Holy shit! Here I was, some lowly accountant tracking down each Big Mac purchase and hotel stay, and this idiot doesn’t think billions of dollars are important. And sure, his excuse is that his quote was taken out of context, and that he was only referring to what happened to the money after it left his office, and that his office didn’t have enough people to track the money after that.
But that’s no better. They teach us in auditing to do what’s necessary to ensure that everything’s being accounted for properly. And if your firm doesn’t have enough manpower to do the job, then you either need to get more manpower or you can’t take the job. If his office wasn’t big enough, it was his responsibility to make it bigger. But no. That asshole just let billions of dollars go out and didn’t give a damn.
I could be wrong, but it’s the obvious guess that Oliver’s a conservative.
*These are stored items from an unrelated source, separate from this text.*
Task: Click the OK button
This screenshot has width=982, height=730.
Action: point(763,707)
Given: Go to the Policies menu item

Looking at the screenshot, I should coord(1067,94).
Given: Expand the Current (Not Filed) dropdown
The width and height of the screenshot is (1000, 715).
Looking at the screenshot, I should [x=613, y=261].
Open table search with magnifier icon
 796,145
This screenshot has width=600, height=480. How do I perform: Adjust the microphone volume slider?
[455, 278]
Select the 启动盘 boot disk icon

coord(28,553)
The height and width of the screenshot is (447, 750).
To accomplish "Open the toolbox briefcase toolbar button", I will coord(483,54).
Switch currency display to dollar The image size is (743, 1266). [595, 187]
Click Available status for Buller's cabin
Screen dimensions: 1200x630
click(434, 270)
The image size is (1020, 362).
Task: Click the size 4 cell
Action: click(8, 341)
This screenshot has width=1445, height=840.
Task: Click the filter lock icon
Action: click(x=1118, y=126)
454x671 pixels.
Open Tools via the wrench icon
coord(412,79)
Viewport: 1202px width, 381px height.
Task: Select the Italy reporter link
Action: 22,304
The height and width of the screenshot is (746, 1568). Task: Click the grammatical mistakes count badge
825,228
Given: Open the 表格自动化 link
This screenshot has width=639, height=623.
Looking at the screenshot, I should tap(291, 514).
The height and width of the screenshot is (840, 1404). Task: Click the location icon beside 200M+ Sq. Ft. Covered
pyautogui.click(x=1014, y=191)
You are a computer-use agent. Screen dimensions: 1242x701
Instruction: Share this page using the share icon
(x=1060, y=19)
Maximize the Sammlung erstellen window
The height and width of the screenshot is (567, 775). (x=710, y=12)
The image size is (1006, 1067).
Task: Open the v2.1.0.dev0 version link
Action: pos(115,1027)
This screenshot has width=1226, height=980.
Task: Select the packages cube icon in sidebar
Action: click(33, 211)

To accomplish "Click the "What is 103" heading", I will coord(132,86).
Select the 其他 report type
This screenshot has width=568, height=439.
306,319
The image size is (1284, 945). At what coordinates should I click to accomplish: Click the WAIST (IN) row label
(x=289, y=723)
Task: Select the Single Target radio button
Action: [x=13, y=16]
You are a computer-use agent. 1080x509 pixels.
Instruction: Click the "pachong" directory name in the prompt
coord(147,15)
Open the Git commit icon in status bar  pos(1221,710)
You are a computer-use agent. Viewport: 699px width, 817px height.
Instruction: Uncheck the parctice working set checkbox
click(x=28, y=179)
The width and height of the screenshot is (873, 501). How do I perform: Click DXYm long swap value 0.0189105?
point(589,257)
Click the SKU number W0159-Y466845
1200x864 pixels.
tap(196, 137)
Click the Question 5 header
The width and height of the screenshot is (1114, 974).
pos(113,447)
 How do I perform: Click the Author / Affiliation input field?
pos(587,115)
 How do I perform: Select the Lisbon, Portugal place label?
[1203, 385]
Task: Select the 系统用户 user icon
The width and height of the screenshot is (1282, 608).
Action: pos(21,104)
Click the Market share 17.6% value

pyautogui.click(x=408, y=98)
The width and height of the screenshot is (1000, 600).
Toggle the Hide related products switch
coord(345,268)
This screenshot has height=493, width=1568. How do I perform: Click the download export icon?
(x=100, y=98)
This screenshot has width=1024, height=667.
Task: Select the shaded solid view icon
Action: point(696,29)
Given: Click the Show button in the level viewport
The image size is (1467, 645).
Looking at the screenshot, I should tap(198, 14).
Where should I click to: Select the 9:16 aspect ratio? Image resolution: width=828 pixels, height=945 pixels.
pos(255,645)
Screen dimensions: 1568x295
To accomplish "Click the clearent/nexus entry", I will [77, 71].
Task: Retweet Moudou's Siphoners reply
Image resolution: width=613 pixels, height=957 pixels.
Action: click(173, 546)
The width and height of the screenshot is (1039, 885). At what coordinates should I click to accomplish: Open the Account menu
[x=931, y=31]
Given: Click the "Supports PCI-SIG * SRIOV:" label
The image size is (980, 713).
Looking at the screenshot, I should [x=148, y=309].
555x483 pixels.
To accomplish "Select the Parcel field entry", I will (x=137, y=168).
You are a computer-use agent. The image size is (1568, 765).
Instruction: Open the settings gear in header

And conservatives have this weird-ass worldview that people can be trusted to do the right thing, just as long as the government doesn’t try to stop them. And that it’s government regulation that make people try to game the system to their advantage, rather than the thing that stops it from being worse. And that’s why conservatives should never be auditors. Because when common decency doesn’t force a bookkeeper or money manager to do the right thing, the fear of an auditor certainly will. And that doesn’t work unless the auditor plans to do his job.
But in this case, they didn’t need auditors. They just needed some good old fashioned bookkeepers. Like me. You can bet I would have tracked down every penny of that nine billion dollars, had they let me. And I’m sure there are lots of good bookkeepers all over America that would have gladly done the same. Not because it was our jobs, but because we love checking over expenses. It makes normally milquetoast bookkeepers into real ballbusters. And our government has people doing that all the time. Conservatives call it “redtape”, but I call it a good day’s work.
But I really think that was the whole point: They didn’t want anyone tracking down the money. They also don’t think we need auditors. They just wanted to throw a bunch of money around (bribes, corruption, and more bribes) and can’t figure out why things didn’t work out better. But the problem isn’t just that we didn’t have proper auditors in Iraq. The problem is that Congress gave up their audit function all together, and with that, the entire Executive Branch had no reason to give a damn.
So when Oliver was expressing his disinterest in where the money went, he was just parroting the Big Boss. But now that Americans hired new auditors last November, you can bet Oliver cares a whole lot more about where that money went.